-- PROVIDED DATA start --

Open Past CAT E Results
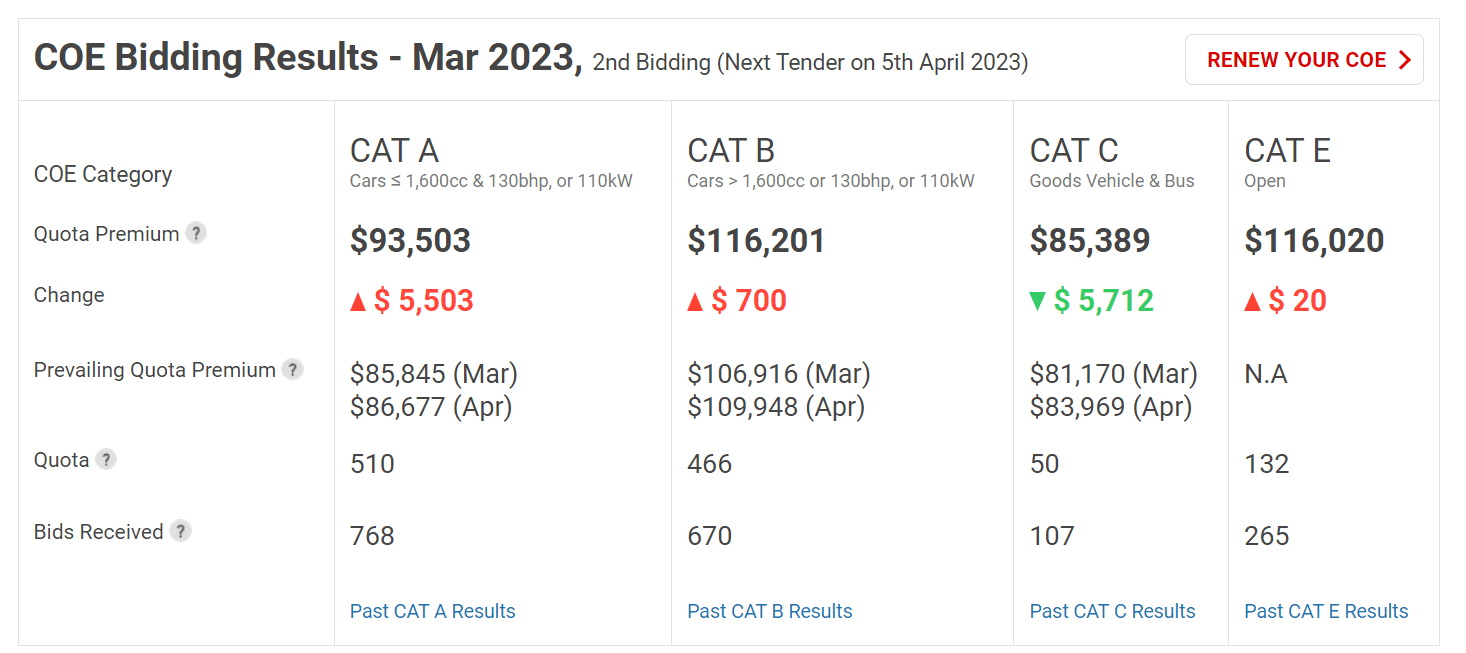This screenshot has height=653, width=1466. coord(1326,610)
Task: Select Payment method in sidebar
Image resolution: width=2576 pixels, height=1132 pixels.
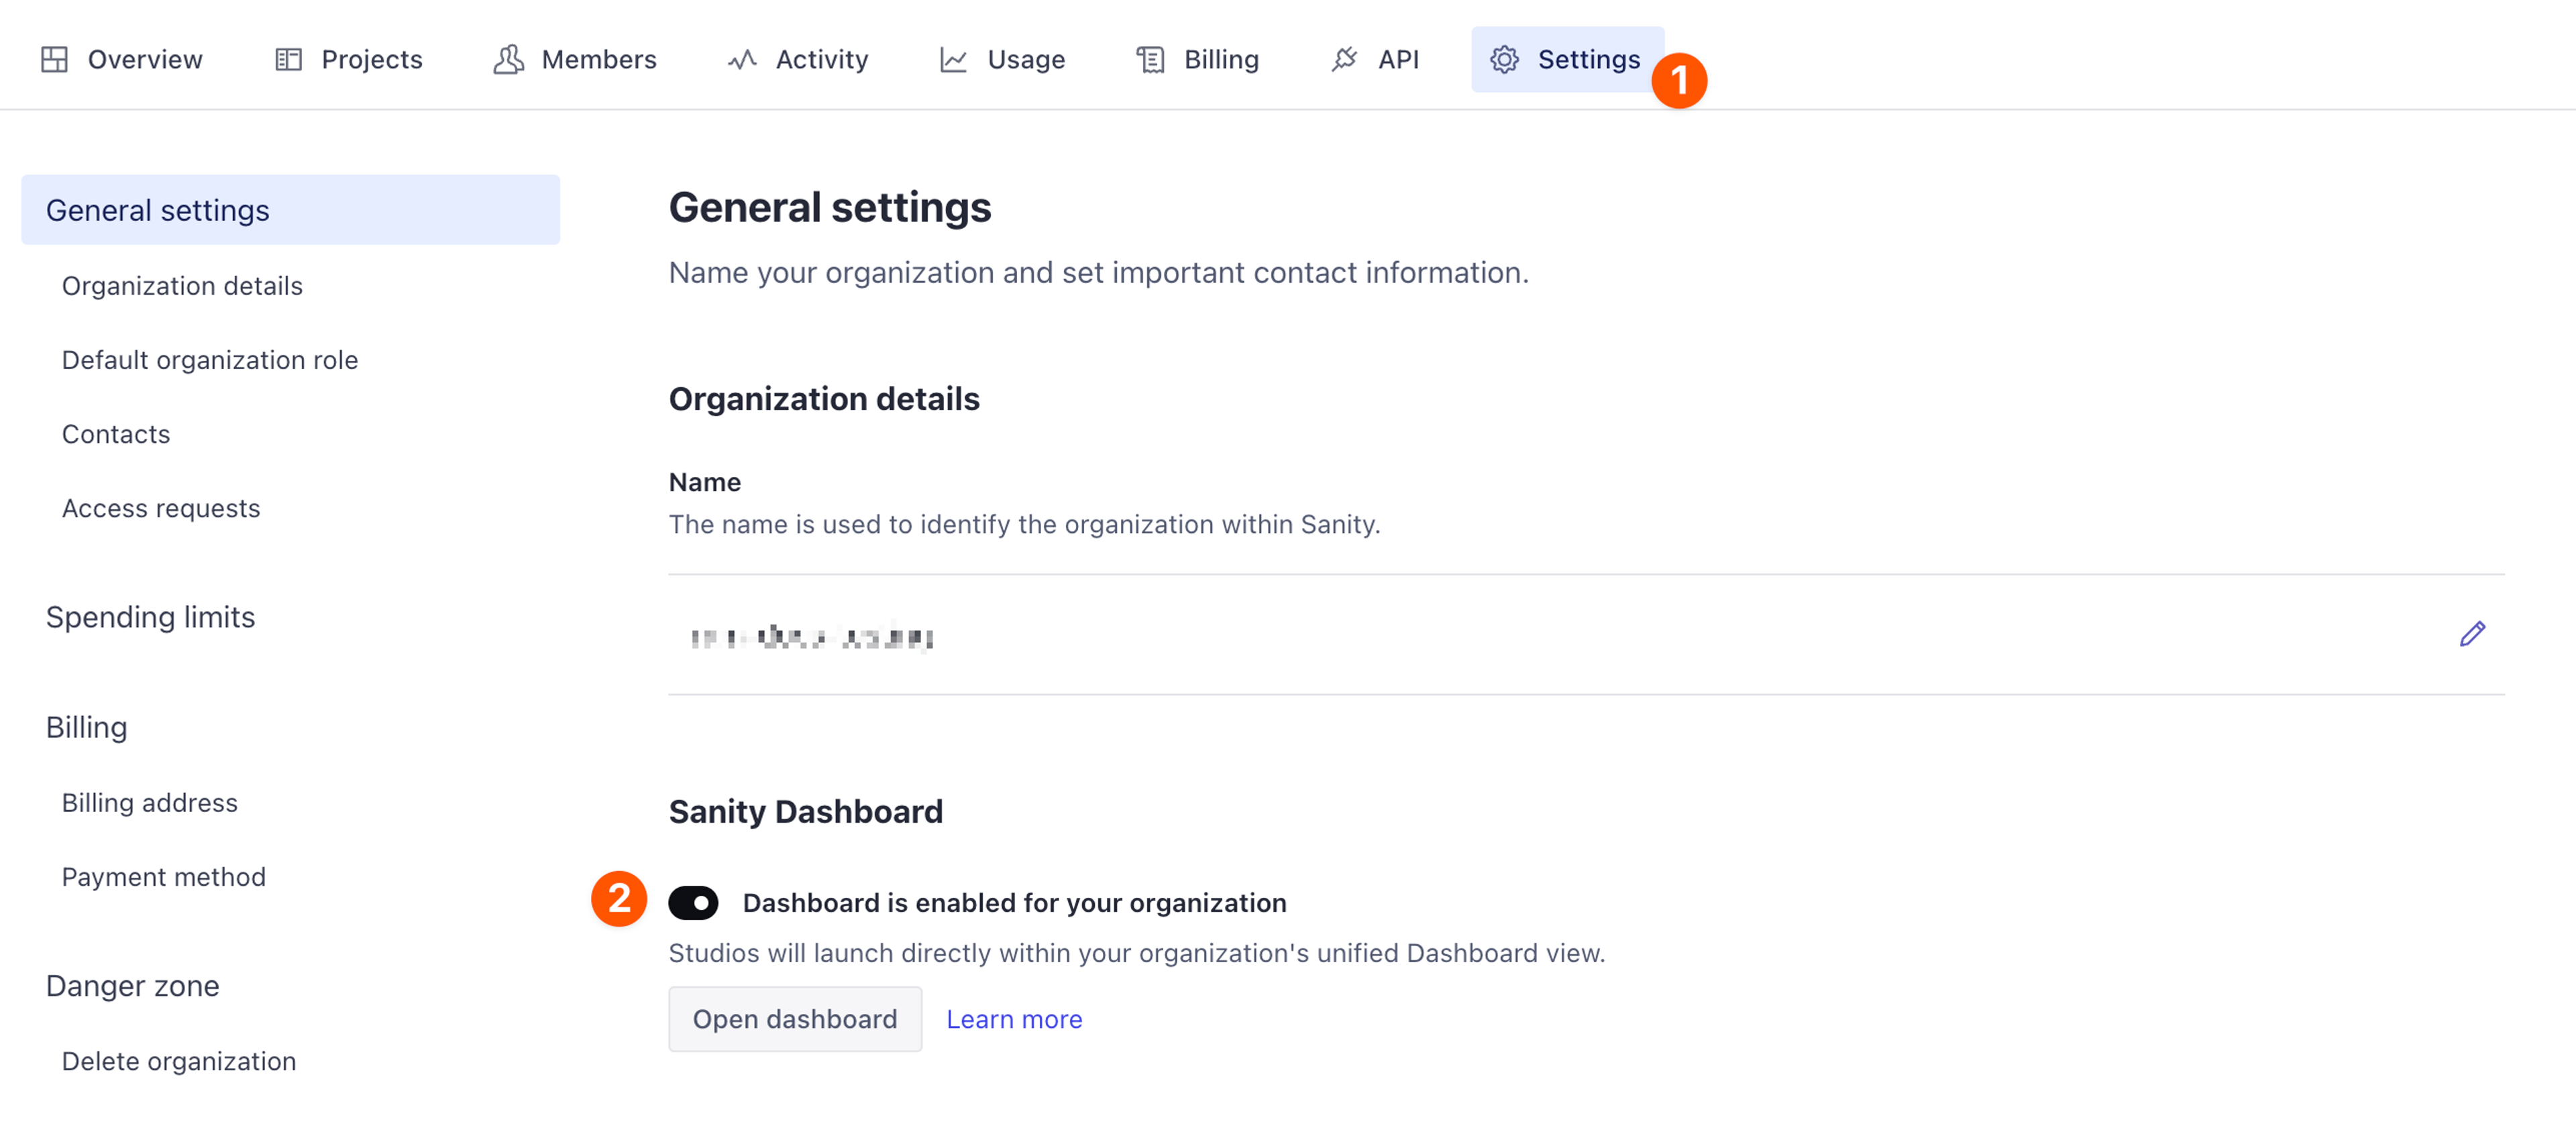Action: click(x=164, y=876)
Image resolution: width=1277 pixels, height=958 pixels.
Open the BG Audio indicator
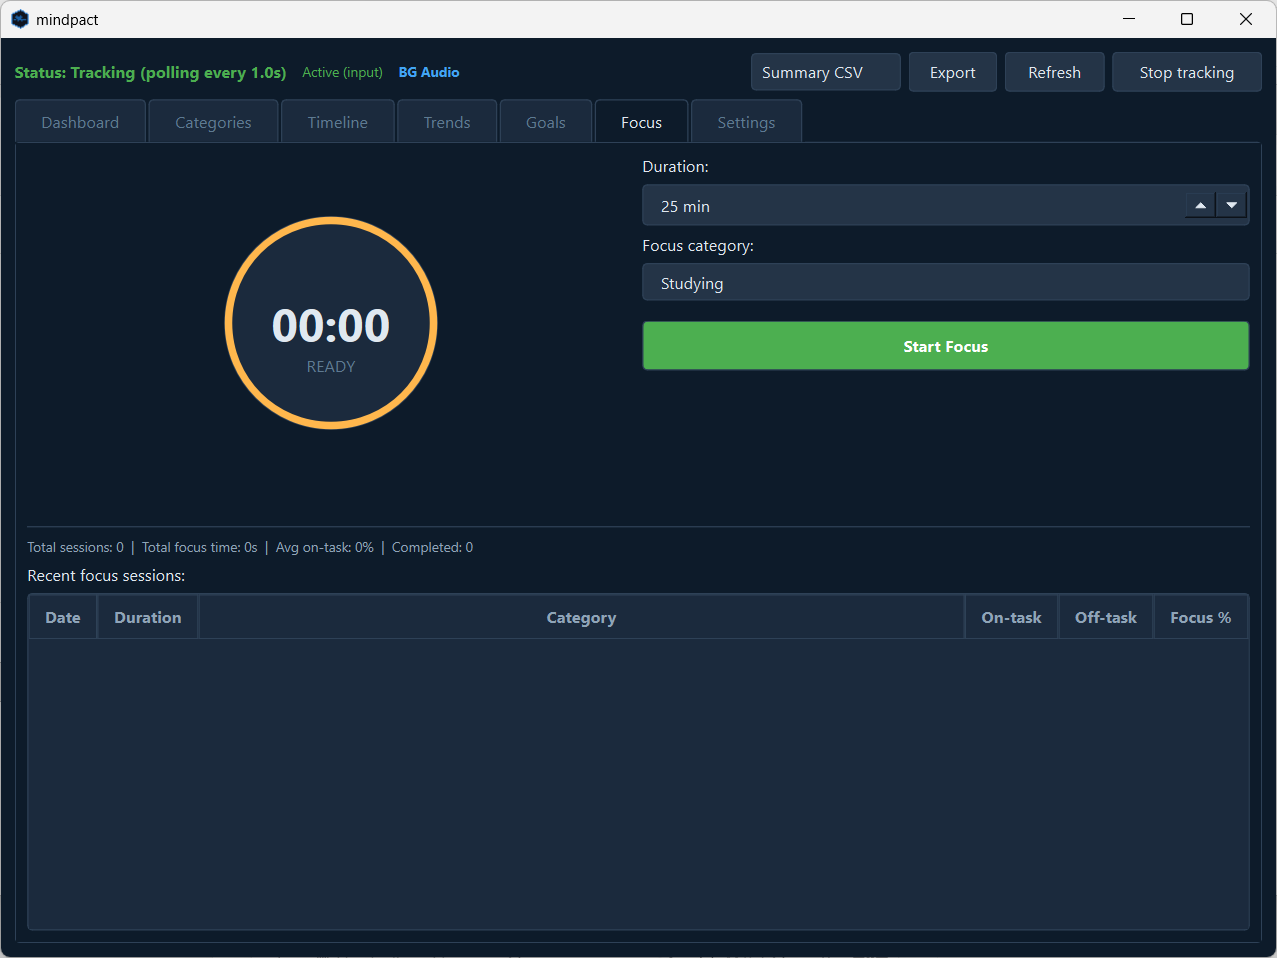pos(428,72)
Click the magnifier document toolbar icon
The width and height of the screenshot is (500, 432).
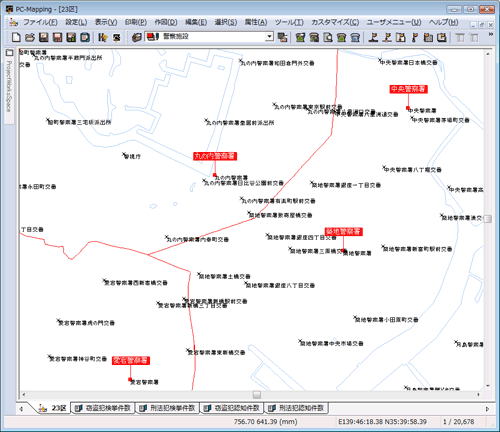coord(328,37)
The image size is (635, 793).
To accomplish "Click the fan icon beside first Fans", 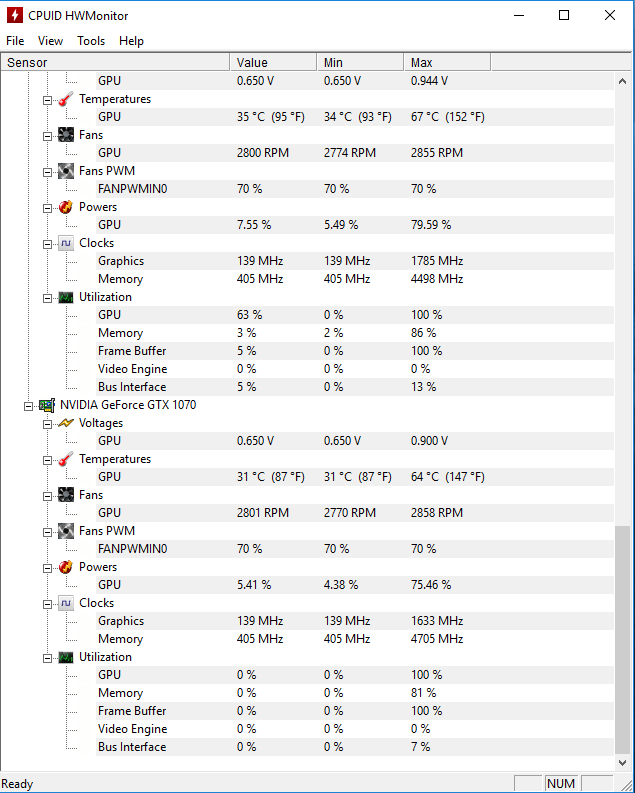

-- PROVIDED DATA end --

## WHAT IS ASKED:
Reproduce all of the data above with "Launch" substituted for every occurrence of "Open", leaving everything else unchanged. Omit the pictures.

## ANSWER:
Launch Past CAT E Results
This screenshot has height=653, width=1466. coord(1326,610)
Task: Select Payment method in sidebar
Image resolution: width=2576 pixels, height=1132 pixels.
Action: click(x=164, y=876)
Image resolution: width=1277 pixels, height=958 pixels.
Launch the BG Audio indicator
pos(428,72)
Click the magnifier document toolbar icon
The width and height of the screenshot is (500, 432).
coord(328,37)
The image size is (635, 793).
To accomplish "Click the fan icon beside first Fans", 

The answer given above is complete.